Sometimes it becomes necessary for management to get a view of how many tickets have been actively worked on, in a particular week. This information may be needed in order to send a report to stakeholders with details like a count of issue activity and including a count of both customer and (internal) employee interactions that have happened on the ticket.
This helps managers to understand from the weekly report which tickets are active and which are inactive. This may be useful from an analytics perspective as well.
Right now, Jira does not have the feature available natively to include issue statistics/activity statistics and comments count as a column. This can be achieved by means of an automation rule (using Automation for Jira-A4J) which would count and account for all issue activity like comments, status transitions, field updates etc and update a custom field which can be used in the filter/report.
Solution:
This solution involves two automation rules and two custom fields of type Number.
In my instance I have created the two fields and named them as 'Comment Count' and 'Activity Count' in order to keep track of the number of comments (internal and external) and the issue updates/activity.
Then I created two automation rules as explained below:
Rule 1
Trigger: Issue commented Action: Edit issue field -> Comment Count with the following smart value {{issue.comment.size}}
Refer screenshot below:
Rule 2
Trigger: Multiple issue events and select all the events Action: Edit issue field -> Activity Count with the following smart value {{#increment}} {{issue.Activity Count}} {{/}}
Refer screenshot below:
The automation rules need to be published and enabled.
Now, whenever an issue is created, the activity count would start with 1; Then any changes to issue fields/status transitions/assigns etc add to the activity count and when comments are added the comment count increases.
See below for an example of the rule working in my instance on a ticket SM-42:
Note: This automation rule would only account for the activity count and comment count for issues that are created after the rule is enabled.
These new custom fields can be exposed in the filters as seen below:
Now, we can create a filter for all open tickets created from the start of the week and set a subscription for it so that the filter results would be emailed to a group of people setup.
Information on creating a filter and subscriptions for the same can be found in the documentation below:
We can modify the columns that should be displayed in the filter to ensure that the relevant information is shown.
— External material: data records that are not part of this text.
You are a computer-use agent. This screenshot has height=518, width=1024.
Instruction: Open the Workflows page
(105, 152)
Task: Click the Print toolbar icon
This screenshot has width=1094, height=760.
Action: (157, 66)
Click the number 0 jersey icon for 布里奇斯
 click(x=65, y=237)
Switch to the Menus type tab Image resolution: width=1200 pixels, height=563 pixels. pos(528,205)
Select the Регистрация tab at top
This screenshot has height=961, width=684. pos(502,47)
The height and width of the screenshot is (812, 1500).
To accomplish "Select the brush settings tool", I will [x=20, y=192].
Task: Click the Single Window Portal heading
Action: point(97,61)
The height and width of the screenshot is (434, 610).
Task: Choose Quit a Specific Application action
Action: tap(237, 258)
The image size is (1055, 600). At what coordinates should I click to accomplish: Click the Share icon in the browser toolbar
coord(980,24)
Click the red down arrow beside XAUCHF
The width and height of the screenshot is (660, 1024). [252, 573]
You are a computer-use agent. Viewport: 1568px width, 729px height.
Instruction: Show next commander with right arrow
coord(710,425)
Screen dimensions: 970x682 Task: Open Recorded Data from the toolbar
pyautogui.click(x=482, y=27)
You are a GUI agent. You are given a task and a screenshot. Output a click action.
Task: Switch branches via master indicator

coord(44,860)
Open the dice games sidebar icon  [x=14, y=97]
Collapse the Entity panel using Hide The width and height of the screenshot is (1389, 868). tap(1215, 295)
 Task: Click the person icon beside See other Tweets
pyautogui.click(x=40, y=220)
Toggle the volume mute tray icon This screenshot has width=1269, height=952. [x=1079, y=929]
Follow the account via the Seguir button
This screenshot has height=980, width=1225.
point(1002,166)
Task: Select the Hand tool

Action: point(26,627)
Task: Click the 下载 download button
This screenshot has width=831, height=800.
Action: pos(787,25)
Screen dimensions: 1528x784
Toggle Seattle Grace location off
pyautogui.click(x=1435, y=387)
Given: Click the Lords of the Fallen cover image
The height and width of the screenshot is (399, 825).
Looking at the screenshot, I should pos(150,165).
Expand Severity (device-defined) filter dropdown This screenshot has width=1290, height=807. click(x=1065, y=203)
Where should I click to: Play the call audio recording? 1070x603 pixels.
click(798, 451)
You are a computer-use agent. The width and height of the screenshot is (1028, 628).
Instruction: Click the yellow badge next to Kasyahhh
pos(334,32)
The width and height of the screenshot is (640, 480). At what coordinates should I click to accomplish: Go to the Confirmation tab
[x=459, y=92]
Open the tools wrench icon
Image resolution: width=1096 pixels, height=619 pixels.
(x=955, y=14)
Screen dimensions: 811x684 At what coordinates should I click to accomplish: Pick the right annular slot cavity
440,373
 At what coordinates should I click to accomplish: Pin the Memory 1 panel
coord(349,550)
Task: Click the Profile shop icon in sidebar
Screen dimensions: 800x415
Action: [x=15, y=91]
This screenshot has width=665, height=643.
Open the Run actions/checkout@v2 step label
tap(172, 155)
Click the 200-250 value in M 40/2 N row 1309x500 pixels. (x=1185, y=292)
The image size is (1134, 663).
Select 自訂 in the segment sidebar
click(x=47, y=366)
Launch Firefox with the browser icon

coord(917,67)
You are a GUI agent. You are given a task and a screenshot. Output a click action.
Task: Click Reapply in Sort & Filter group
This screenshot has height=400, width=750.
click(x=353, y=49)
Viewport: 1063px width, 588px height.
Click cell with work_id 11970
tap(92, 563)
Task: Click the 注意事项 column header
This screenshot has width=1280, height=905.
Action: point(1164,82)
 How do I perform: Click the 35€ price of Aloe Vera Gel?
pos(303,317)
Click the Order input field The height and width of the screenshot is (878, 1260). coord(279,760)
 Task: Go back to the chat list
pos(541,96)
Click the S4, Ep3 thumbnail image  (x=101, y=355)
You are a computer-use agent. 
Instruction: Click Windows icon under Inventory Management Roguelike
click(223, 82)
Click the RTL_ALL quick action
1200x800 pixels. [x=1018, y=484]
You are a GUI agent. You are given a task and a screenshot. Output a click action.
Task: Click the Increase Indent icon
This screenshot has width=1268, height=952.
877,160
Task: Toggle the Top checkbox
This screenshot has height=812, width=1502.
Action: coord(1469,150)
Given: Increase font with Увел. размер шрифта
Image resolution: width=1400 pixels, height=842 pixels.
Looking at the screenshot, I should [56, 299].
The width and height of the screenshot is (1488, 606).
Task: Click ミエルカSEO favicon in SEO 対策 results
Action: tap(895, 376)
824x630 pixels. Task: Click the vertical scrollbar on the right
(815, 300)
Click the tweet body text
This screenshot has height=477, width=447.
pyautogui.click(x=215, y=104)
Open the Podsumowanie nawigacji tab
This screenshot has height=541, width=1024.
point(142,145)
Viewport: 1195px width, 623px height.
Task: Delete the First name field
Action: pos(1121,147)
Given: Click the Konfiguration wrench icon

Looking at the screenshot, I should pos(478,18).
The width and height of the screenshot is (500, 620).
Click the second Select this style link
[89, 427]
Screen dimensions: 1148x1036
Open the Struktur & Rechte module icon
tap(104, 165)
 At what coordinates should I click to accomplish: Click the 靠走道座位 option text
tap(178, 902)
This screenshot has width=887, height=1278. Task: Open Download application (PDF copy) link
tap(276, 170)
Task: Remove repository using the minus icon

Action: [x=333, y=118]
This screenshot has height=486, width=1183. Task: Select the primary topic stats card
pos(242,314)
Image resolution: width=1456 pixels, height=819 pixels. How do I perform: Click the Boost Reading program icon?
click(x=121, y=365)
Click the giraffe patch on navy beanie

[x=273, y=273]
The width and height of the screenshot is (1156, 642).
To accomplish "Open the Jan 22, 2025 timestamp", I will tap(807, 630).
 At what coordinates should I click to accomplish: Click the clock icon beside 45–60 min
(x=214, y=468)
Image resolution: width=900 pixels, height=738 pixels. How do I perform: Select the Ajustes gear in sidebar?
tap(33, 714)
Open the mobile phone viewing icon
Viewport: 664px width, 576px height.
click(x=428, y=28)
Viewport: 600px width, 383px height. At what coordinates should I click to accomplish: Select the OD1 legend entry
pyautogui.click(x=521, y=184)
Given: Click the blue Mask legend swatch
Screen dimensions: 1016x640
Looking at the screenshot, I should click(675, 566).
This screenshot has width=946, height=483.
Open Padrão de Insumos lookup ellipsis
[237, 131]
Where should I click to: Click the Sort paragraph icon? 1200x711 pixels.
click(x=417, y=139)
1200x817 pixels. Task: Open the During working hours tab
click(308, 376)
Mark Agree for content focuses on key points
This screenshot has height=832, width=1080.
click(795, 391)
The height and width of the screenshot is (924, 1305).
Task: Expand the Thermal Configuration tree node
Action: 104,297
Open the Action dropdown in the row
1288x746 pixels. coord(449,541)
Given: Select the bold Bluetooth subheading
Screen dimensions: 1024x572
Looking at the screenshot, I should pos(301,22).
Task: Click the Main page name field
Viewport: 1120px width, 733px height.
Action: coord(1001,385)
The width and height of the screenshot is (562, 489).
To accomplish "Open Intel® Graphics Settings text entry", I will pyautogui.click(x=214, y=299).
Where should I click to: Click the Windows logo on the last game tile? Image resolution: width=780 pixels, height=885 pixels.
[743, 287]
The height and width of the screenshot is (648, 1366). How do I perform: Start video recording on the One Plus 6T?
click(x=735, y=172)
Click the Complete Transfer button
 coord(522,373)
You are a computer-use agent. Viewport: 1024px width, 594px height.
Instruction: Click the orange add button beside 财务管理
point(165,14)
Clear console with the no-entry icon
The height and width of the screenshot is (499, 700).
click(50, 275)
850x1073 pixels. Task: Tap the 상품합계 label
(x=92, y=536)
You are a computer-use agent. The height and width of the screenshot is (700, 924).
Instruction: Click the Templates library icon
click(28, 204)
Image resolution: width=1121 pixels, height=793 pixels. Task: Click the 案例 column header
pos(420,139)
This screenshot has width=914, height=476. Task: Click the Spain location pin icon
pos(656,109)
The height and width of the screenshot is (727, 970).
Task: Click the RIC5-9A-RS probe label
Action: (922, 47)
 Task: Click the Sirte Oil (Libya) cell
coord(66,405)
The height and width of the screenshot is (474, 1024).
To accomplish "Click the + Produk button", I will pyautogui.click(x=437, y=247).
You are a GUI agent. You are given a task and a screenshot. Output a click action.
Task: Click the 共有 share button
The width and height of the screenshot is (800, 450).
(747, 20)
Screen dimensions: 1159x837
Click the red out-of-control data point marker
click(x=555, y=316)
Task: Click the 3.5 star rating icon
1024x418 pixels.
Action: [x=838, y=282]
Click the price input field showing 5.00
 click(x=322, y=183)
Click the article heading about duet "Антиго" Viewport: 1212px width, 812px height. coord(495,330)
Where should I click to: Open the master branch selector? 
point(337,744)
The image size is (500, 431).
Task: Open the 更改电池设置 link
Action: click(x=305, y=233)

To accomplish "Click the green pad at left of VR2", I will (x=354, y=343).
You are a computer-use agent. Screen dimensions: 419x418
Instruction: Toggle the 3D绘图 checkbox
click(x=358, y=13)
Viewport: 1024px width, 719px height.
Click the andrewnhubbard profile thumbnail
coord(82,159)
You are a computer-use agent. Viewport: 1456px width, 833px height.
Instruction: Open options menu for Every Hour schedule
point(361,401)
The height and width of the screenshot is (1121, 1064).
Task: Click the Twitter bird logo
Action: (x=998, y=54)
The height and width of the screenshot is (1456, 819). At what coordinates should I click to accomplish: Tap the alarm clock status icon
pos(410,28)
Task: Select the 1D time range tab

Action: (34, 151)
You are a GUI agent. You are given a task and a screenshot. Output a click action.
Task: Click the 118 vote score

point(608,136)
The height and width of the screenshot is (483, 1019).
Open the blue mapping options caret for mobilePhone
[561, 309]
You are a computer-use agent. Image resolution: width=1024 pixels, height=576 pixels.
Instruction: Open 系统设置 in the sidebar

This is explained in the documentation given below:
Sample JQL that could be used:
created > startOfWeek() and project = <project name>
Information on using JQL for advanced searching is given here:
We can also associate the filter with a dashboard gadget like the issue statistics or pie chart gadget, however currently, one cannot setup a subscription for the dashboard.
We do have a feature request to track this given below:
Another way to get the activity count would be using API/web hooks to make a call to the Change Logs API as explained in the community article below:
Note: Using the API as specified in the article above would help to get a count of comments and activity for existing tickets as well.